Using the records that follow, copy every line containing the word "settings".

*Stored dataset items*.
^^^^^^^^^^^^^^^^

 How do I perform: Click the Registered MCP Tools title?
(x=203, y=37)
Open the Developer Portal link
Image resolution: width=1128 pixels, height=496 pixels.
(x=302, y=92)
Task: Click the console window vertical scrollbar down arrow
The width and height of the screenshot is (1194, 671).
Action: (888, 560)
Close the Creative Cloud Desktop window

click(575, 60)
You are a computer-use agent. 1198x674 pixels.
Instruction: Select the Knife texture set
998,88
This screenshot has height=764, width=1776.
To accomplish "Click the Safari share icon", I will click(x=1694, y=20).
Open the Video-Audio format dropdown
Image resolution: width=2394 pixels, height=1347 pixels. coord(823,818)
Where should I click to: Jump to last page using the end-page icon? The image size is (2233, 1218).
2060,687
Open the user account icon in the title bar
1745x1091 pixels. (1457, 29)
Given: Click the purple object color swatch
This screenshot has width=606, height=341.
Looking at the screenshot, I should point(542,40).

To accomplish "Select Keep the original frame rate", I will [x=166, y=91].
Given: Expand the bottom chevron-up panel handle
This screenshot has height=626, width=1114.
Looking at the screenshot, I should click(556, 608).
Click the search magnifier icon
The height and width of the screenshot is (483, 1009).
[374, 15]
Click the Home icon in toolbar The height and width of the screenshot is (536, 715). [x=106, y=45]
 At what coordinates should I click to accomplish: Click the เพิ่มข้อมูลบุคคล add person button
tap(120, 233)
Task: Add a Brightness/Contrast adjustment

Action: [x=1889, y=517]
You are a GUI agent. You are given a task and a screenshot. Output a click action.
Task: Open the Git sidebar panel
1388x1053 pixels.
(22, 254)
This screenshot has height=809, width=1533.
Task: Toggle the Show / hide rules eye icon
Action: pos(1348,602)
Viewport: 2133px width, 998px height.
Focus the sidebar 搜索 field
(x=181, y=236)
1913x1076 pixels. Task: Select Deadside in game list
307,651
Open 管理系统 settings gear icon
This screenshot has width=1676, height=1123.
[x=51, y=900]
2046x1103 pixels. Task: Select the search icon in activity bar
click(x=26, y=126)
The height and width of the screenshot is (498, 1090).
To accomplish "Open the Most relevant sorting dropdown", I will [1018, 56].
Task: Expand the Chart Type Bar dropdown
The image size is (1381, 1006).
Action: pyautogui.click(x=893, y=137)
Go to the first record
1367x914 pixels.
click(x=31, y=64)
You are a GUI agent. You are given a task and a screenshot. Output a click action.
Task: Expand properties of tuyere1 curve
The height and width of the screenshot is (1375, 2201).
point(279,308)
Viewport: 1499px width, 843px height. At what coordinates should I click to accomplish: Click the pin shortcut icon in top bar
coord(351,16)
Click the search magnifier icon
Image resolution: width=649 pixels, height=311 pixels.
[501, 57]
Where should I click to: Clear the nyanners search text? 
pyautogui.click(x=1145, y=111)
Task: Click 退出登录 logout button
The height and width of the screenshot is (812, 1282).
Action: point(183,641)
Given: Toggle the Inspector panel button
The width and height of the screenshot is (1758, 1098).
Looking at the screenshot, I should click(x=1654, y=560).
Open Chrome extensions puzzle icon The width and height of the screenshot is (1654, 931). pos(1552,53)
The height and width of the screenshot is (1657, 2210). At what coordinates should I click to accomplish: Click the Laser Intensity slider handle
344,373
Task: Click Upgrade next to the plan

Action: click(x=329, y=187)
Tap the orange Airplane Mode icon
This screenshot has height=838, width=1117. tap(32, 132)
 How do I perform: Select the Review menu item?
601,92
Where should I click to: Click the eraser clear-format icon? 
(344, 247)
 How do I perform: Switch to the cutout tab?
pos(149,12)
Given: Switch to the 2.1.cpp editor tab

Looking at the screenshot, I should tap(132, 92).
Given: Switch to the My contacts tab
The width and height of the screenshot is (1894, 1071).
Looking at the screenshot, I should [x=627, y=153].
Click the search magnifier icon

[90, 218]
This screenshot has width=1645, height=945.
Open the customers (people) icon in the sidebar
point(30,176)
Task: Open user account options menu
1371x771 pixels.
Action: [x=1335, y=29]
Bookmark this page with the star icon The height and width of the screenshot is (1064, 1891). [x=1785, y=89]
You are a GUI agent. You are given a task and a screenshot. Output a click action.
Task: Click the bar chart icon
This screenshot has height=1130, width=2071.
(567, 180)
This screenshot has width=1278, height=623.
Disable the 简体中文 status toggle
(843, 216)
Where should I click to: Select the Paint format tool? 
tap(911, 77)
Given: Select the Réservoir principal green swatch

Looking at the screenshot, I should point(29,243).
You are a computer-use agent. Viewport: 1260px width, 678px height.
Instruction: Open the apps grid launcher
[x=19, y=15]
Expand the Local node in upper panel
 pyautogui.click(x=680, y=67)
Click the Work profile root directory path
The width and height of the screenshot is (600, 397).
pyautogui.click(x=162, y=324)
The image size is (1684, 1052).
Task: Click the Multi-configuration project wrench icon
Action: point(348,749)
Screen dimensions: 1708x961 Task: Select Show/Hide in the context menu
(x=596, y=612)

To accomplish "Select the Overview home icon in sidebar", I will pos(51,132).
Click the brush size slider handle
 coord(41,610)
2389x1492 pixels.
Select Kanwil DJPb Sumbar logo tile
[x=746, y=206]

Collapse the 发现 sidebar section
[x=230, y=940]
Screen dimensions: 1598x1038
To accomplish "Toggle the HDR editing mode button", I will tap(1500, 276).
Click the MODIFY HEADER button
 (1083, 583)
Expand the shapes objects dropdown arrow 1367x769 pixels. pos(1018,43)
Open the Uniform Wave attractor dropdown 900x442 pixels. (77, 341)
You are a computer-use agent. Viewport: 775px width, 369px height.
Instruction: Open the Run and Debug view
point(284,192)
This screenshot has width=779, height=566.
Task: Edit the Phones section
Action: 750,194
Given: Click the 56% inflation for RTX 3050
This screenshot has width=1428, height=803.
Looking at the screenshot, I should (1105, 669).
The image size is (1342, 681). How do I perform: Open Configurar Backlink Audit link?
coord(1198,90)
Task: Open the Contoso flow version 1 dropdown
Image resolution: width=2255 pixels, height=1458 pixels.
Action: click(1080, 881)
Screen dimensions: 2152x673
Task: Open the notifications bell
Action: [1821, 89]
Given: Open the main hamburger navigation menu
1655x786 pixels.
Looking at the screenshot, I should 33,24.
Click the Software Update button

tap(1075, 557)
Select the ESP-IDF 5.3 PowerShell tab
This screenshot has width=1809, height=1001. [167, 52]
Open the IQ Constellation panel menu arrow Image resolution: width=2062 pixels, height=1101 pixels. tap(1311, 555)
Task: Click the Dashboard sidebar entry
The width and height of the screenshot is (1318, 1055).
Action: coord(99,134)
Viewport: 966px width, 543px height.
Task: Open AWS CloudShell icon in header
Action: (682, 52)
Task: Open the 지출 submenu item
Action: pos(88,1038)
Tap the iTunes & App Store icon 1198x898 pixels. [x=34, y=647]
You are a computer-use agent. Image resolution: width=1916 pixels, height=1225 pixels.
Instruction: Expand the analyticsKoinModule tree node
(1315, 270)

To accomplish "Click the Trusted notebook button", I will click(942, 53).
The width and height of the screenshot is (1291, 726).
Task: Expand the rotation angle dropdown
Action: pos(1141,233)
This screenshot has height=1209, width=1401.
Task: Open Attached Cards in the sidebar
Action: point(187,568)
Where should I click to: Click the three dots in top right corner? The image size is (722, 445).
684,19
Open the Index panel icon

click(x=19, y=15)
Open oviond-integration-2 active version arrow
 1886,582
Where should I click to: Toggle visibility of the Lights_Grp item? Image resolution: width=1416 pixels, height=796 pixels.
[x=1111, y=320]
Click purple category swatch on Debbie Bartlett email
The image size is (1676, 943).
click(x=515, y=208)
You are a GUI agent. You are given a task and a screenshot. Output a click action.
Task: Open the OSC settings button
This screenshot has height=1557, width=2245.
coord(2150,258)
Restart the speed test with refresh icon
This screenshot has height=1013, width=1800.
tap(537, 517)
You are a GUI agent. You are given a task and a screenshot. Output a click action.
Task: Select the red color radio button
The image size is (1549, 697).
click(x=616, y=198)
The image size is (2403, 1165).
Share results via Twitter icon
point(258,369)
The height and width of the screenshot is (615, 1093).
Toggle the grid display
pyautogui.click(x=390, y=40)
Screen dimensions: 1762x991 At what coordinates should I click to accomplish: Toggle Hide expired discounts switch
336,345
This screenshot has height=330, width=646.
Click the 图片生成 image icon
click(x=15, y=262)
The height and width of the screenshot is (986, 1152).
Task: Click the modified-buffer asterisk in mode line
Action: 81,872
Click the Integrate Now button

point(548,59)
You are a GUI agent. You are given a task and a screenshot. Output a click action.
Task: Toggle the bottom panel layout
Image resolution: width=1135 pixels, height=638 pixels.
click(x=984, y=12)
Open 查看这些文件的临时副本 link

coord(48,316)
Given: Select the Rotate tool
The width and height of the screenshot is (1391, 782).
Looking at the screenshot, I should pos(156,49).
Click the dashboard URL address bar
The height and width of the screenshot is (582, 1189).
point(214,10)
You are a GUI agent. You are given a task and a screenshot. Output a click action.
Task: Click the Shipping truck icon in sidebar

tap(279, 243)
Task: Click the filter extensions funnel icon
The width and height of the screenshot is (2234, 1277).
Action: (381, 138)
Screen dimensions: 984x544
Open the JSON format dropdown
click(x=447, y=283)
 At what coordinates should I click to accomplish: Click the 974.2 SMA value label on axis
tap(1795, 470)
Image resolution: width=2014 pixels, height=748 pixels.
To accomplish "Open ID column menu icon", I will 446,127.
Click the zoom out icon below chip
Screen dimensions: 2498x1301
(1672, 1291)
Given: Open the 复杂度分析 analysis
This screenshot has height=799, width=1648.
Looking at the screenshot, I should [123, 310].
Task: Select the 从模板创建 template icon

^^^^^^^^^^^^^^^^

*SOLUTION TO THIS PROBLEM*.
Open 管理系统 settings gear icon
Task: Open the OSC settings button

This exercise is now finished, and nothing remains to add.